My quest to find tasty ways to cook cabbage has recently combined with a sudden influx of ruby swiss chard in my garden, and this recipe is the result. It doesn’t taste or smell very cabbagey, so if you’re picky about that sort of thing, you might still like this.
You need:
1/2 sweet onion
a bunch of ruby swiss chard
1/2 a green cabbage
butter (olive oil for vegans)
salt and pepper
fresh tarragon, optional
What you do:
1. Slice onions and fry on low in a little butter for 3-4 minutes.
2. Remove the stalks from the swiss chard and chop them into 3-4 cm long pieces. Add the chopped stalks to the onions and cook for a few more minutes.

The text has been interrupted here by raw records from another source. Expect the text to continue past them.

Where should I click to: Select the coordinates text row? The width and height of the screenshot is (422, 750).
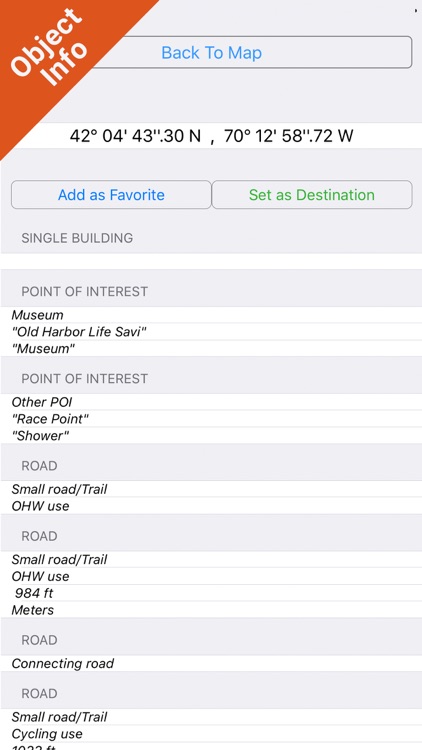tap(211, 136)
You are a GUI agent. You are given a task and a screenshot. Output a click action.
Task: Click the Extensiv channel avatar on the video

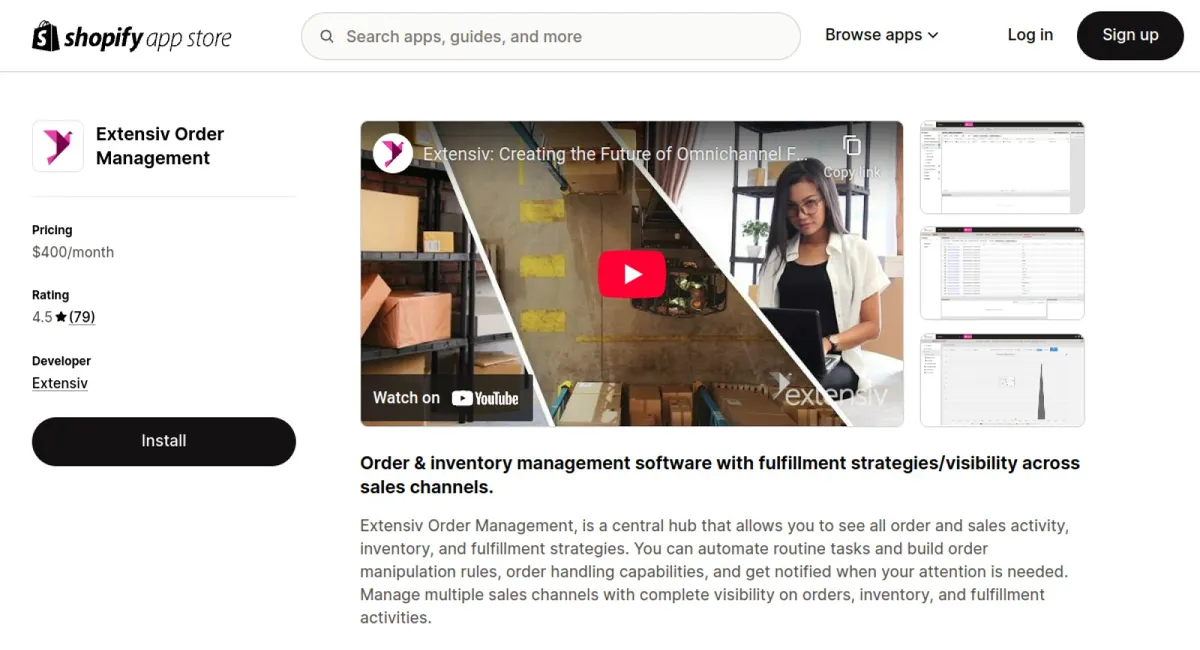click(x=393, y=154)
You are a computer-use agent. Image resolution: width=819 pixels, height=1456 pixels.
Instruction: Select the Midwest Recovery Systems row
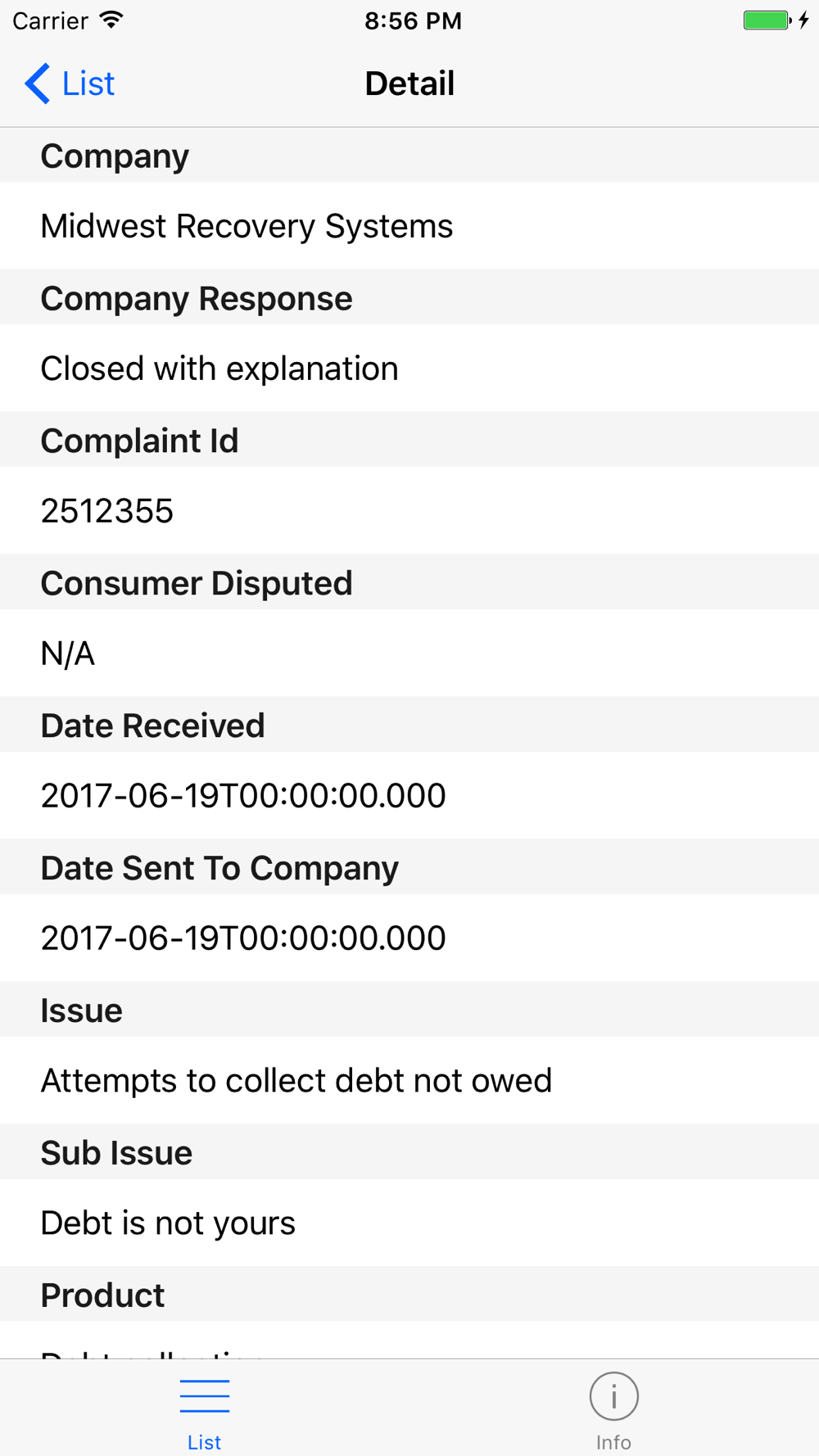pos(410,226)
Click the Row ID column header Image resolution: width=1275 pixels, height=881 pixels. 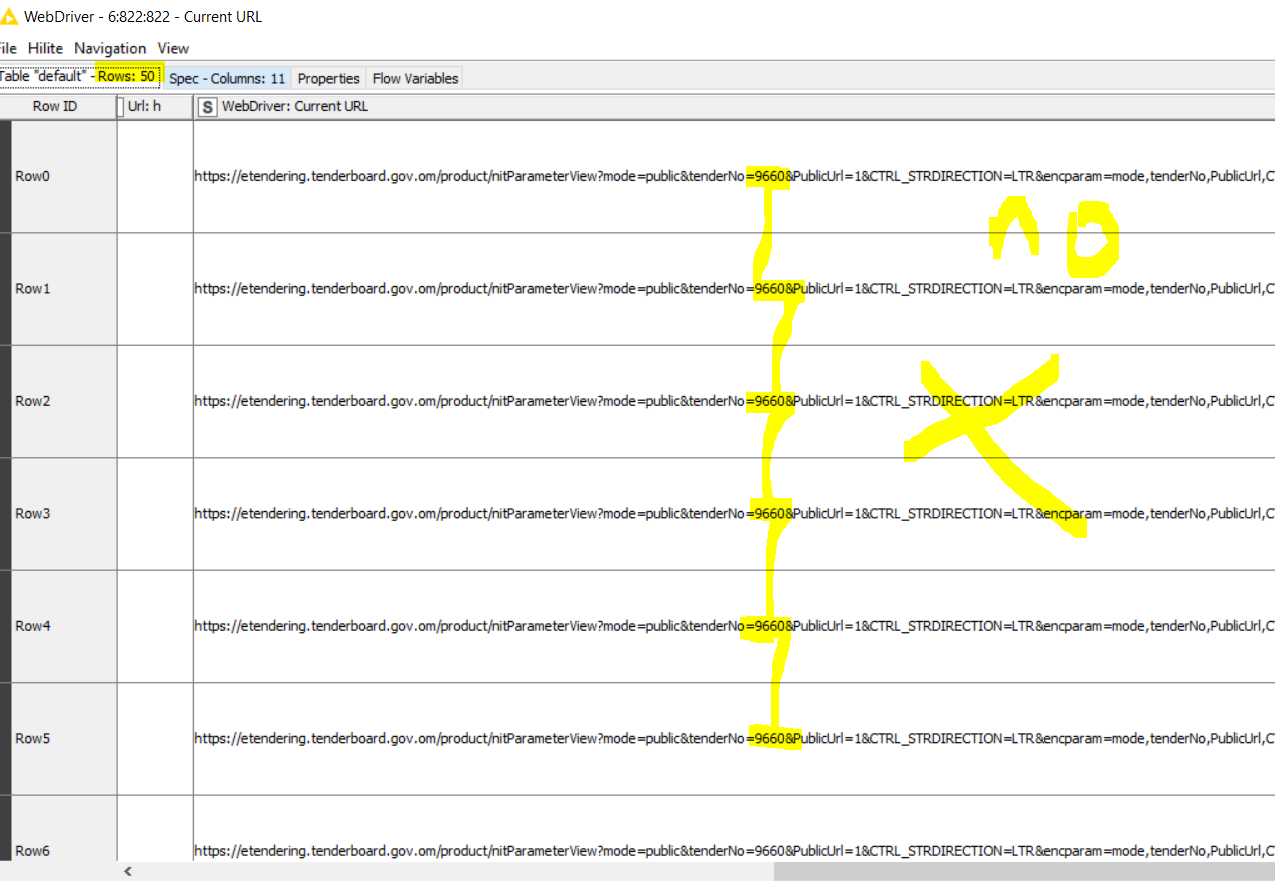[x=55, y=106]
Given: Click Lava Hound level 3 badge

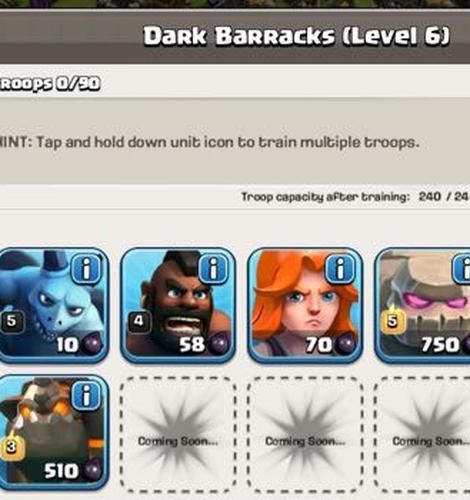Looking at the screenshot, I should [x=12, y=447].
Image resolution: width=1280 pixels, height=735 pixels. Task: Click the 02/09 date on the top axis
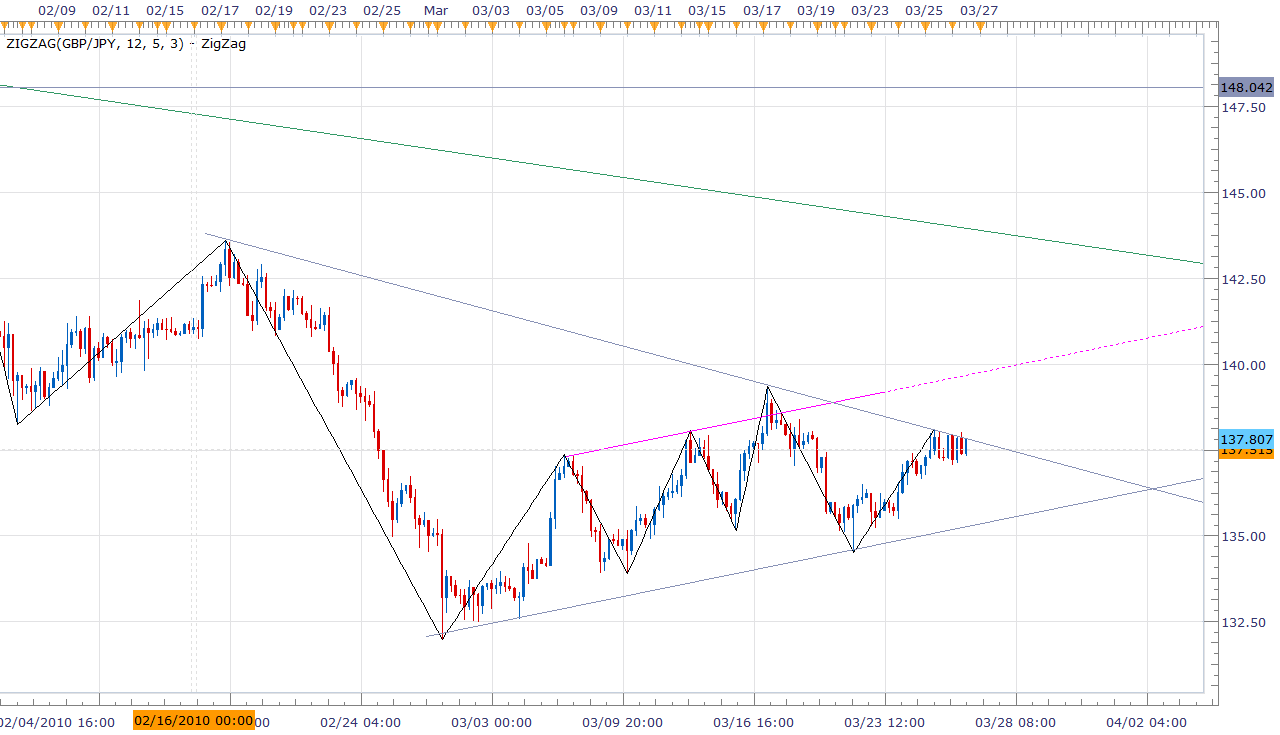(55, 11)
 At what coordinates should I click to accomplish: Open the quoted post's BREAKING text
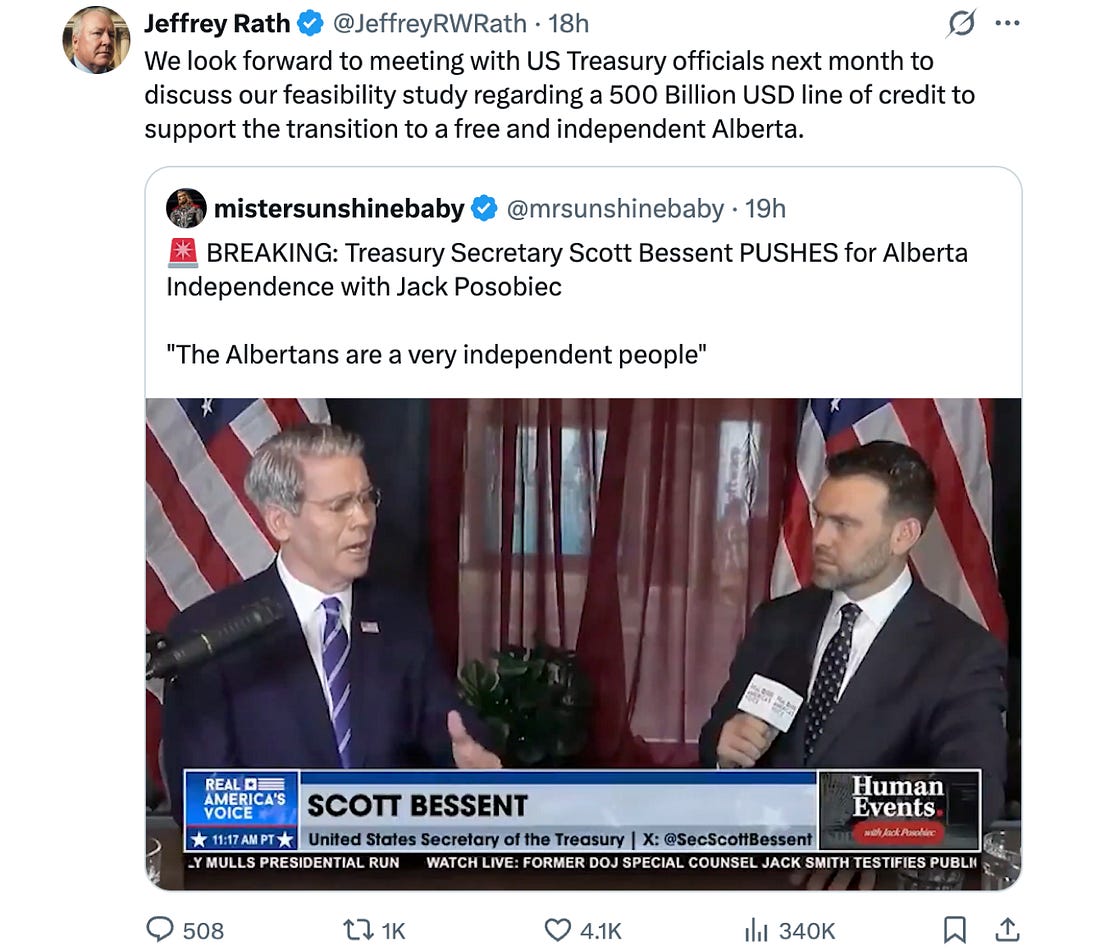click(567, 269)
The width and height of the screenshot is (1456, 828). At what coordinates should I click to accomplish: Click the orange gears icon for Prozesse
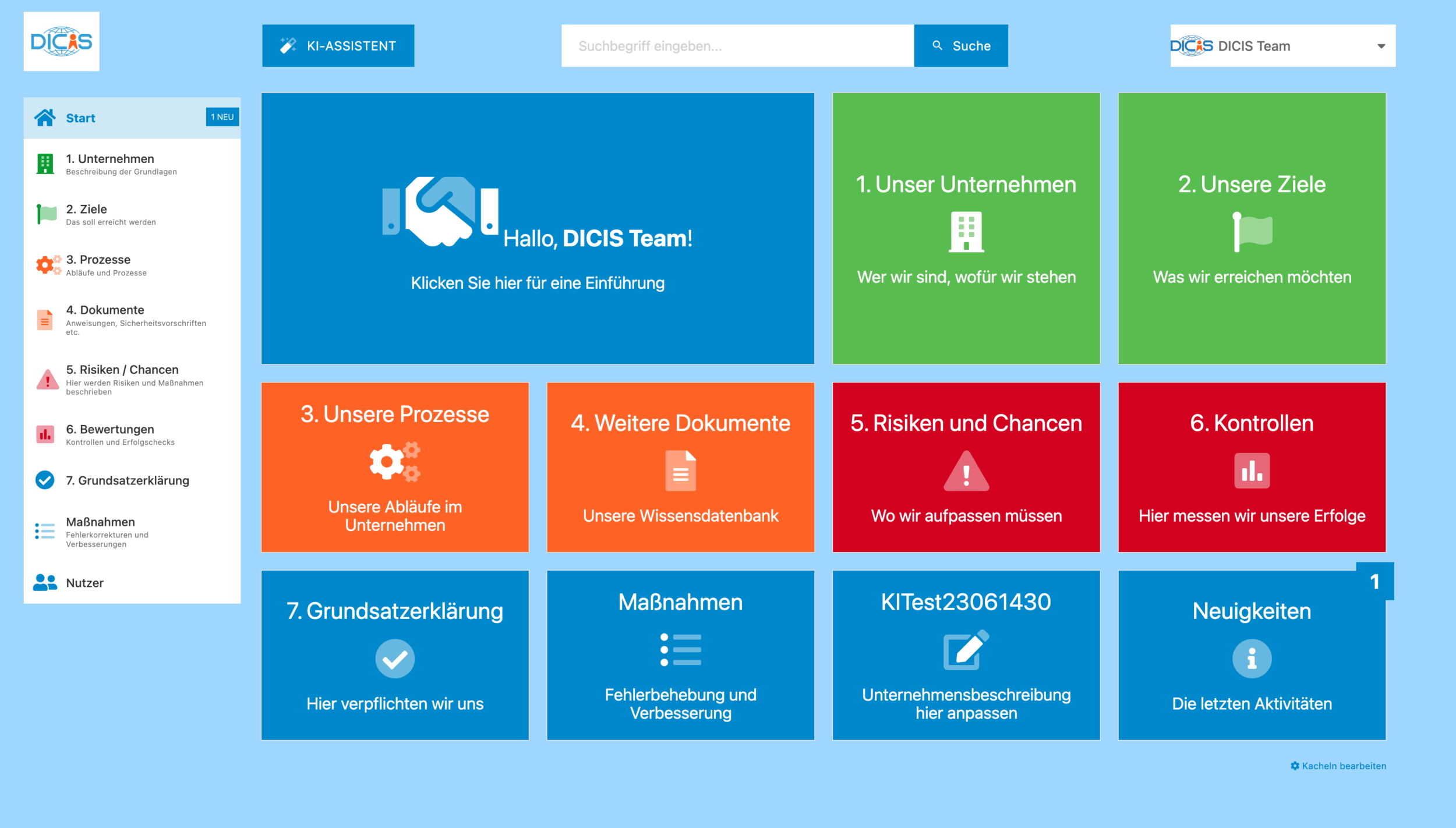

3. Once the onions and chard stems have started cooking, put about 1-2 cm water in a separate pot. Bring it to a boil, add the cabbage, put a lid on it, and steam for 2-3 minutes. The cabbage should be tender but not soggy.
4. Chop the swiss chard greens. When the chard stems and cabbage have both cooked, add the swiss chard greens to the pan with the onion, then put the cabbage on top of the green. Add a little butter, salt and pepper, and toss it all together until the greens have wilted.
5. Mmm. Eat up!
When and how do you cook the chard
I made some changes to the recipe to specify a little better. This was one of my earlier posts, so I was (and still am!) learning how to explain things well.